Despite the growing number of e-mails that I receive asking for travel blog advice, I feel under-qualified in the world of travel blogging. After all, this blog originally started as a way to keep in contact with friends and family living around the world. It grew organically from there. Most days, I am honestly just making things up as I go along, hoping that I’m headed in the right direction.
But it seems lots of people are looking for advice, so here’s my top tips on starting a travel blog:
If you think that your travel blog adventure might become something big one day, you’ll make different choices than if it’s a personal blog with an audience only of your mother’s bridge friends. A personal blog can sit quite happily (and completely free) on wordpress.com. A blog run like a business will have a domain name, hosting, plug-ins, automation and other niff naff (most of which will cost you some cash). And it will likely require more work from you.
This may seem completely obvious, but it’s one that I constantly have to remind myself. If you want people to read, you need to write. Despite my most desperate desires, content does not create itself. Damn. If you’re writing a travel blog, it doesn’t mean that you have to be constantly travelling, although many travel bloggers are. It does mean that you need to think about your audience and find something that they’d like to read on a reasonably regular basis. (So when you’re stuck indoors with the rain beating on the window, you could write something like this post, for example. 😉 )

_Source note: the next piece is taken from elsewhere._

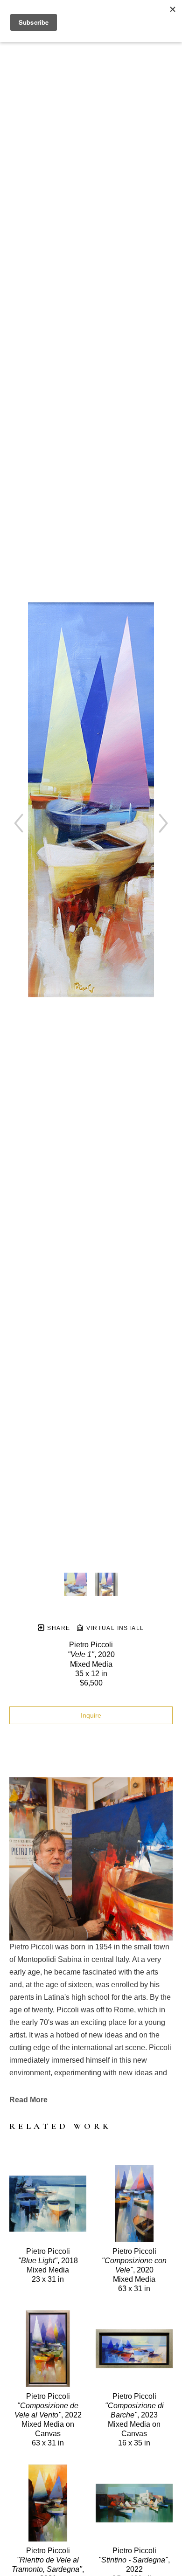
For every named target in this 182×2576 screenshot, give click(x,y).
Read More (28, 2100)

In general, blog readers want to know the person behind the words. It’s what makes a blog different from a destination’s tourism site. Describe your experiences in rich detail so your reader can imagine themselves in your place. Rather that just stating the opening hours and facilities available, describe what you felt when you were there. Relate funny anecdotes. Perhaps your child had a complete and total temper tantrum meltdown on the deck of the USS North Carolina (like mine did). It’s OK. These details are what makes you real, and will hopefully keep your reader coming back for more.
Use correct grammar
The (in)correct use of grammar is a pet peeve of mine. Just because you are writing for an internet audience doesn’t mean that you can scimp on correct use of the English language. If you struggle knowing when to use their, they’re and there, or English is your second language and you need a helping hand with complex sentence structure, a program like Grammarly is there to help you.
Get some blog training
Truth be told, this step isn’t completely necessary. But it will save you a ton of time and effort (not to mention money). There are some great blogging courses out there, some of them specifically travel related. I recommend any writing course from the Australian Writer’s Centre. I’ve done several with them and every single one has been amazing. For a travel blog specific course, try The Business of Travel Blogging by Superstar Blogging.